OrangeCheck proves Bitcoin address → multi-protocol handle mapping with quantifiable commitment (sats + time). Different shape, different signal.
The two compose — a user can have both. NIP-05 says "this is alice@example.com"; OrangeCheck says "alice has 1M sats locked for a year."
How is this different from Worldcoin / Proof of Personhood?
Proof of Personhood systems aim to assert "this is one unique human." They usually involve biometric enrolment, liveness checks, or a trust network.
OrangeCheck makes no personhood claim. A single human can hold many OrangeCheck proofs (different addresses, different contexts). A single OrangeCheck proof can belong to a business, a DAO, an automated service.
OrangeCheck is a cost filter, not an identity system. If you need unique-human guarantees for a one-person-one-vote scenario, OrangeCheck is not sufficient — but it pairs well with those systems as an additional signal.
Do I have to publish to Nostr?
No. Publishing is optional. The attestation envelope is a self-contained JSON blob that verifies offline. You can:
- Email it.
- Host it on your own server.
- Put it in a QR code.
- Embed it in a forum profile.
Nostr is just the most convenient decentralised distribution channel.
Is there a paid tier?
Eventually, yes — the free tier is 60 req/min/IP for /api/check (similar for the other endpoints). A paid tier will add webhooks, SLAs, higher rate limits, custom scoring namespaces, and private attestation relays. Contact us via the /contact form for enterprise inquiries.
Can I self-host the verifier?
Yes. The entire stack is open-source at github.com/orangecheck/oc-web. Run your own verifier pointed at your own Esplora-compatible Bitcoin node and your own (or any public) Nostr relays.
What about privacy-preserving proofs (ZK)?
Out of scope for v1. The address is public by design so any verifier can recompute. For privacy, rotate addresses — use a fresh, single-purpose address per proof.

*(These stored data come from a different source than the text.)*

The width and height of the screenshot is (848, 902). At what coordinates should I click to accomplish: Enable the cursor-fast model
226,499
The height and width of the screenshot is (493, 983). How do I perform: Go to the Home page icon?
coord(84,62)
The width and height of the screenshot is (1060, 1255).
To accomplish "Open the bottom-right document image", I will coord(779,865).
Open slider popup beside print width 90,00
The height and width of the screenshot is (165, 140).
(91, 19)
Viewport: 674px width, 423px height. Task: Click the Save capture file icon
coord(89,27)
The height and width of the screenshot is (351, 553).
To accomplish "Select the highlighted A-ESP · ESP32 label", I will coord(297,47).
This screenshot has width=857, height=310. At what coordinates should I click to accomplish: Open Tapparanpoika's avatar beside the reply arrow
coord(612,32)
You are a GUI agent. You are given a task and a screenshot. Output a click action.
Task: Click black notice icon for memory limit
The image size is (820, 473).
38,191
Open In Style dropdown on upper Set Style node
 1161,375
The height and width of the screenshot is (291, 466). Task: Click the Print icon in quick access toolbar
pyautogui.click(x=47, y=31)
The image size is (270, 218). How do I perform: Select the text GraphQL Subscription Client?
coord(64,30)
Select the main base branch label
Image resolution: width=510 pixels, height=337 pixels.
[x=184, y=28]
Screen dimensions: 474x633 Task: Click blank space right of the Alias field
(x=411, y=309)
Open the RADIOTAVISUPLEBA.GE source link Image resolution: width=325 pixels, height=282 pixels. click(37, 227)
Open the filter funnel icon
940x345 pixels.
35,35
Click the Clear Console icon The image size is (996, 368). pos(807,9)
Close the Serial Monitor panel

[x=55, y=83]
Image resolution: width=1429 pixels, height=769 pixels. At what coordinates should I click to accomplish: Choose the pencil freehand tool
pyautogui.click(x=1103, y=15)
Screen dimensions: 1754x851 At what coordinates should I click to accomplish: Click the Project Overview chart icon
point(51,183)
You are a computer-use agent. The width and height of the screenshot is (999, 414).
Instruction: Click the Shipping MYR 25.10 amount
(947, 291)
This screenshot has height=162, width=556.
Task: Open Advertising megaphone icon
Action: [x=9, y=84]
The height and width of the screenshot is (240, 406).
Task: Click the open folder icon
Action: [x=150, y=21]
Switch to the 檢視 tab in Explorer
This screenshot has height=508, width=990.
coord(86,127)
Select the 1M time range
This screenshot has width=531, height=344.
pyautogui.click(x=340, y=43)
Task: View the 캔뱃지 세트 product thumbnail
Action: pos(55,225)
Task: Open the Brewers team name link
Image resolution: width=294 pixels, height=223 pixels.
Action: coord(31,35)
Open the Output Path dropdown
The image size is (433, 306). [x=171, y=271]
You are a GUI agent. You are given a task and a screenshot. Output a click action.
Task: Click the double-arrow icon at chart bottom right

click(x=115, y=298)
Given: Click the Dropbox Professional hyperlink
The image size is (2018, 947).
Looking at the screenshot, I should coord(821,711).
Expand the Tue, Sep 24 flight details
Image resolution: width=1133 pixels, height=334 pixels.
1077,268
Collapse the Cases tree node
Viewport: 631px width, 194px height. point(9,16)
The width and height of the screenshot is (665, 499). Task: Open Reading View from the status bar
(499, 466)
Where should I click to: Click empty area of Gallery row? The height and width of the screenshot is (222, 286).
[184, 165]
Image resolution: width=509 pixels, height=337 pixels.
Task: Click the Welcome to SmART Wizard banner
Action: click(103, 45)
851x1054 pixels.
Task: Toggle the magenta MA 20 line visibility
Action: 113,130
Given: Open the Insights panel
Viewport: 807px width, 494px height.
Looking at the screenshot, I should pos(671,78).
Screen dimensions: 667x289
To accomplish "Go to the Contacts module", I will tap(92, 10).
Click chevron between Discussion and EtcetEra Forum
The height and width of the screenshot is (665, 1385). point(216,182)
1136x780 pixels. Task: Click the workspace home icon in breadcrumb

Future versions may support ZK-style private-balance proofs, but the current protocol prioritises offline-verifiability and transparency.
Why is orangecheck the header literal instead of something versioned like orangecheck v0?
The header is frozen at v0. Any change to the message format — including the header — requires a version bump and breaks every existing signature. Future versions will use a different header (e.g., orangecheck v1), so the absence of a version number in v0's literal is intentional.